Hoeven spokesman Don Canton said more than enough time has been spent reviewing the Keystone XL pipeline and that it was time to move forward.
"This project has been under review for more than three years," Canton said.
Ryan Bernstein, deputy chief of staff for Hoeven, said the legislation would allow the pipeline to move forward while giving the state of Nebraska time to finalize a new route around the Ogallala Aquifer.
"It gives Nebraska all the time it needs," Bernstein said.
Bernstein noted that the Congressional Research Service had issued a nonpartisan legal analysis on Jan. 20 stating that Congress has the authority to regulate foreign commerce under the Commerce Clause in Article 1, Section 8 of the U.S. Constitution.
"We think we're in good shape, legal-wise," Bernstein said. A total of 43 of the
44 cosponsors of the Keystone XL pipeline legislation are Republicans. The lone Democratic Party cosponsor is Sen. Joe Manchin, D-W. Va.

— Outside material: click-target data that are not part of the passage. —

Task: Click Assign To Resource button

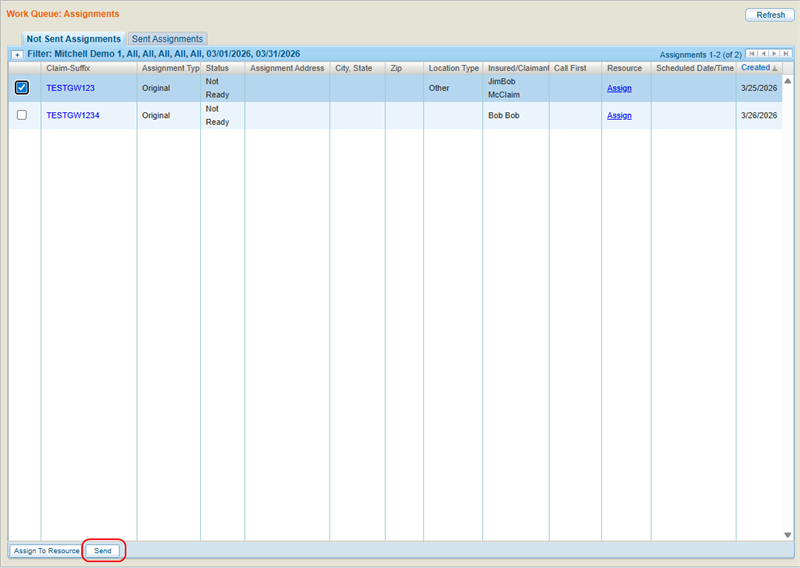Action: coord(46,551)

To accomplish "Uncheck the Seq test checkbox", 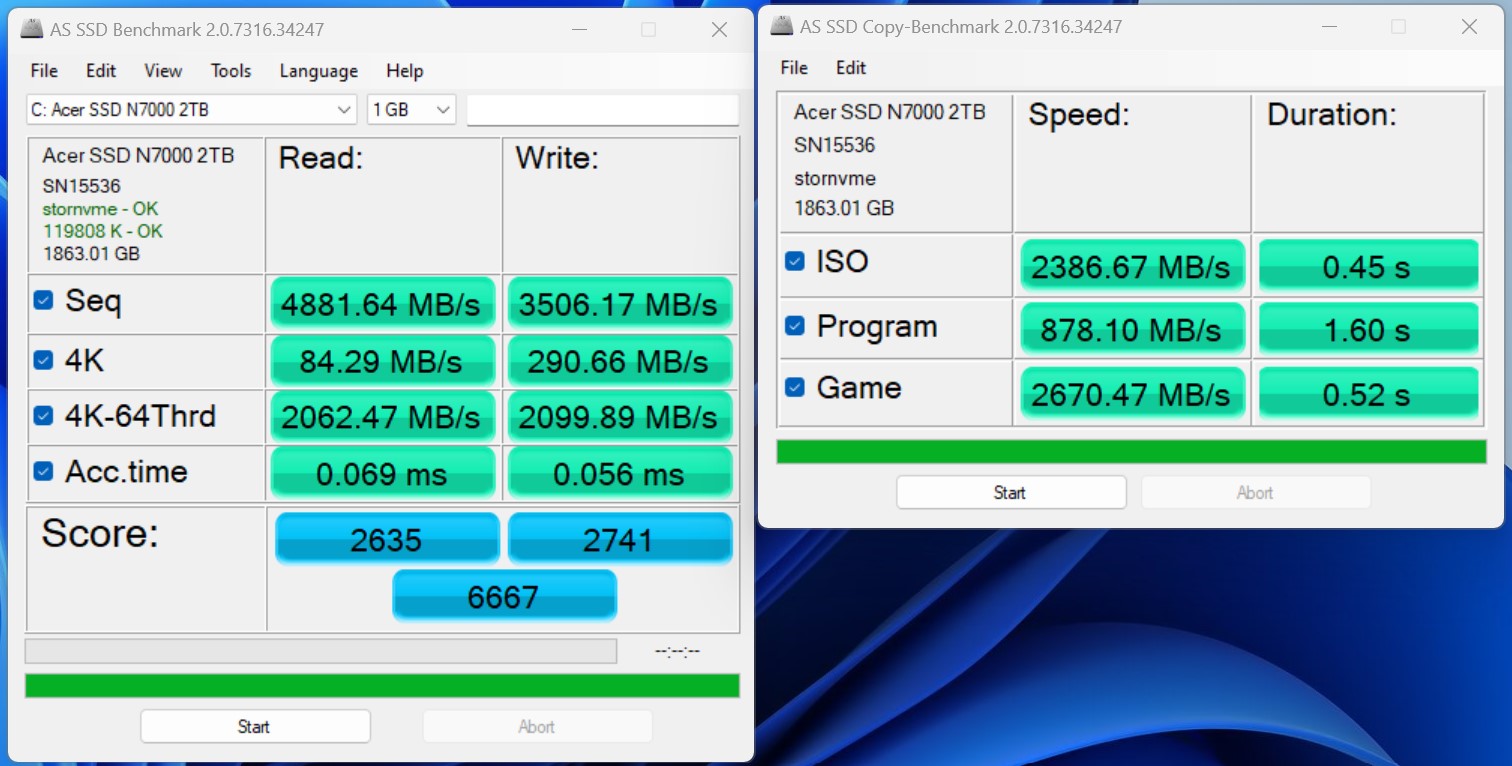I will [x=43, y=300].
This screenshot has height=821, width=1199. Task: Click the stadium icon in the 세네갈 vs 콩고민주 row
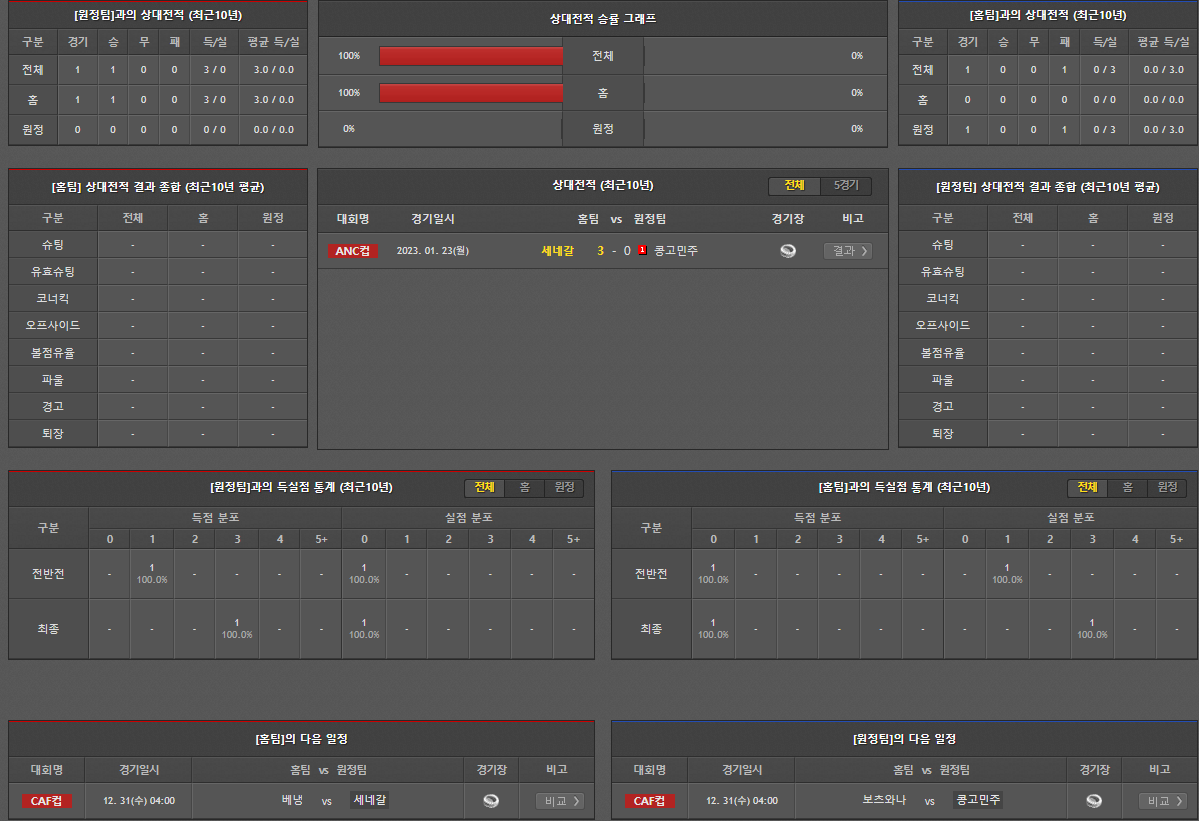[x=788, y=251]
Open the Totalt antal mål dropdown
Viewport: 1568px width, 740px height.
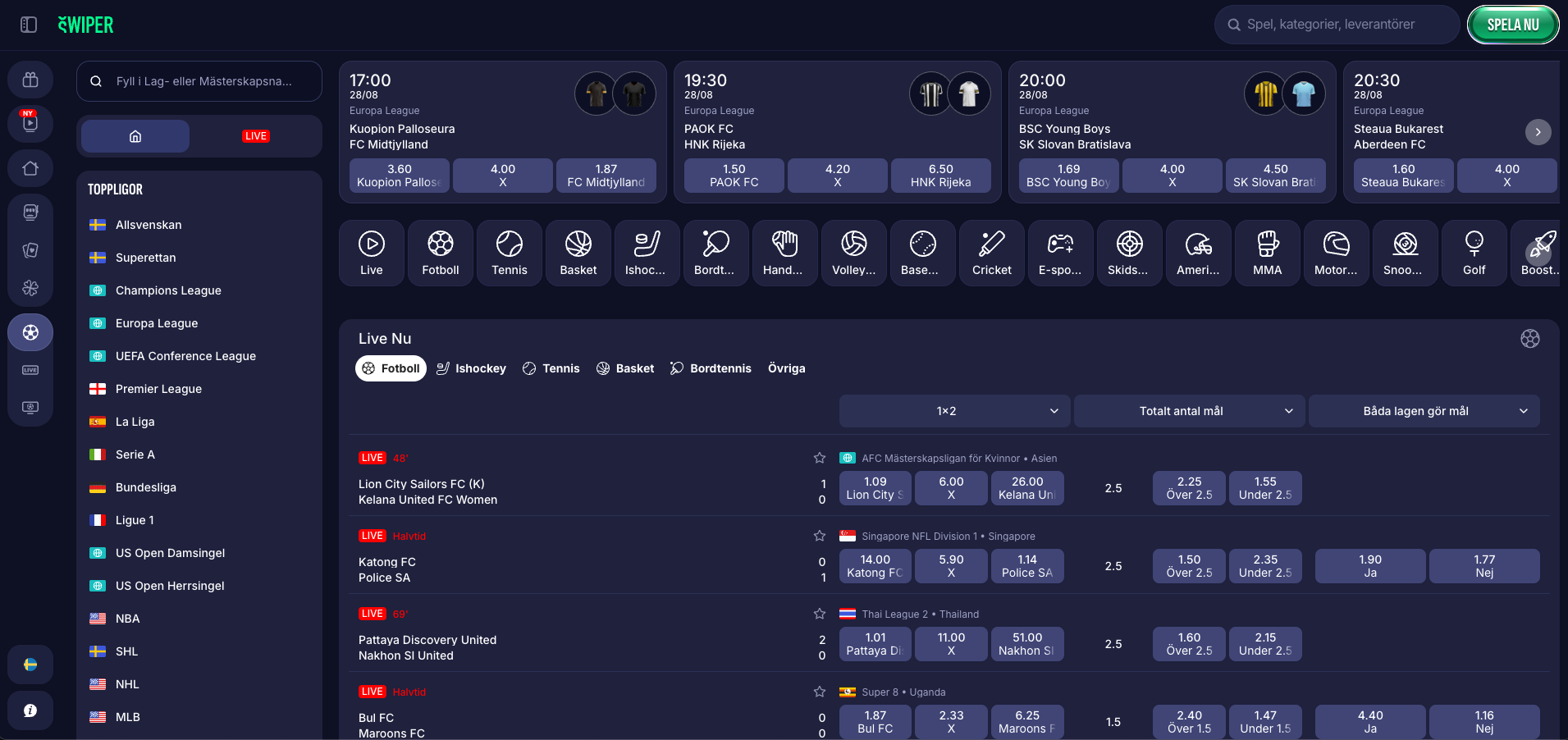pyautogui.click(x=1189, y=411)
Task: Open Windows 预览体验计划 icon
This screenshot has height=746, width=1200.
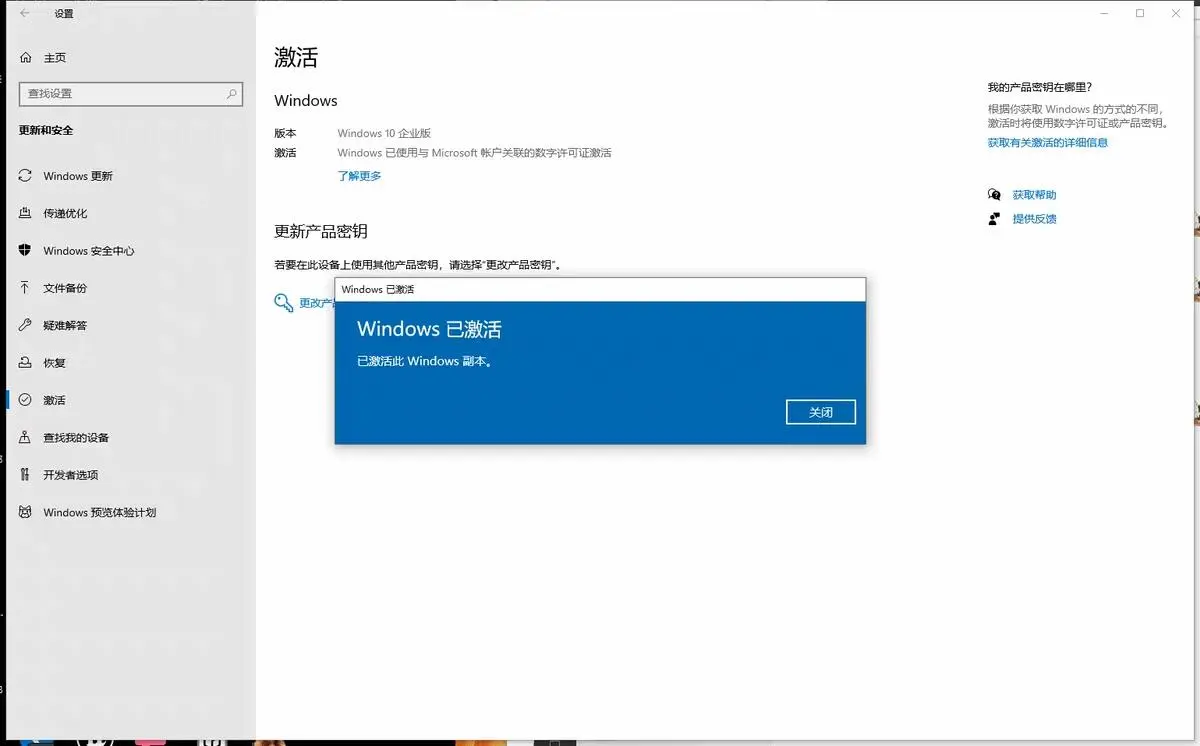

Hoeven helped introduce legislation last November that would have required the State Department to approve a permit for the 1,700-mile pipeline unless President Barack Obama determined that the project not to be in the national interest.
Obama issued a statement on Jan. 18 rejecting the pipeline, saying that the GOP deadline of late February didn't allow the State Department to complete its review.
If approved, the pipeline would stretch from the Canadian province of Alberta to the Gulf Coast.
Of the 830,000 barrels of oil per day pipeline capacity, a total of 100,000 barrels per day would be dedicated to Bakken crude.
The majority of the oil transported through the pipeline would be Canadian oil from the Athabasca Oil Sands in Alberta.